Он задается вопросом, что, вообще, может содержаться в этой папке, то есть каким оружием располагают полиция, правительство, противники, общество («враг, одним словом, враг»), чтобы обуздать его или сразить.
Он пробегает свою жизнь одним взглядом, словно особым прожектором, который в огромной панораме прошлого освещает внезапно только некоторые поступки, не самые дурные, но самые уязвимые.

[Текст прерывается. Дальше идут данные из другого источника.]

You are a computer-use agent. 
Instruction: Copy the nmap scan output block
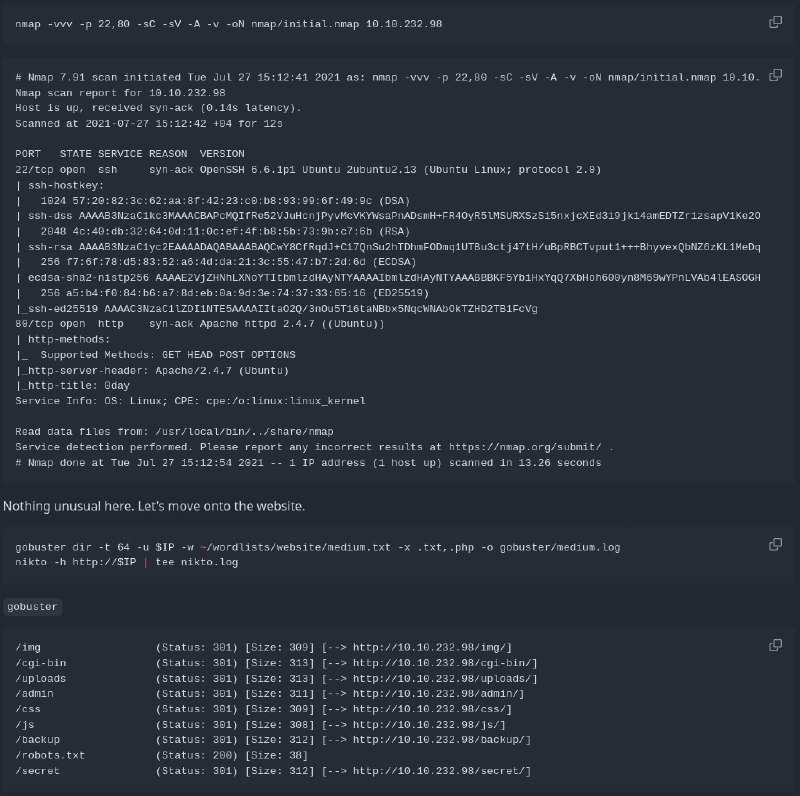click(x=775, y=75)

Десять, двенадцать картин возникло. Но прожектор возвращается, чтобы сделать выбор. Как выбирала бы сама ненависть. Ненависть не разбрасывается, она не опрометчива.
«Есть история с портным. Правда, мне было двадцать два года… Но я подделал почерк, подпись отца. Подлог. Подделыватель документов. Слова эти звучат для публики неотразимо. Человек, способный на все. Немного позже есть железнодорожный протокол на перегоне между Блуа и Орлеаном. Отвратительно ясное воспоминание. Пойман с давно просроченным обратным билетом. Несомненное намерение проехать зайцем, отягчаемое предшествующим проступком. Какой козырь против меня, если бы я стал угрожать интересам железнодорожных обществ! Начало статейки: „Г-н Гюро давно, по-видимому, находится не в ладах с железнодорожными обществами…“ Могут ли они найти след этого дела? Разумеется, могут. У них заведен алфавитный перечень… Далее — этот дом свиданий. Маленькая Марселла, не достигшая возрастного ценза. (О, не хватало, может быть, полугода. Столько же, сколько для степени бакалавра.) Сводня мать была, наверное, осведомительницей. Но я там бывал так редко. Наконец — эта история с Бригиттой, которую всего легче эксплуатировать, даже со стороны романтической. Или же мне нужен был бы спокойный цинизм Пьера Лоти: „Вот что со мною случилось в молодости… Сельская идиллия. Не правда ли, это трогательно?“ И женщины сказали бы, что я душка. Но Пьер Лоти не депутат».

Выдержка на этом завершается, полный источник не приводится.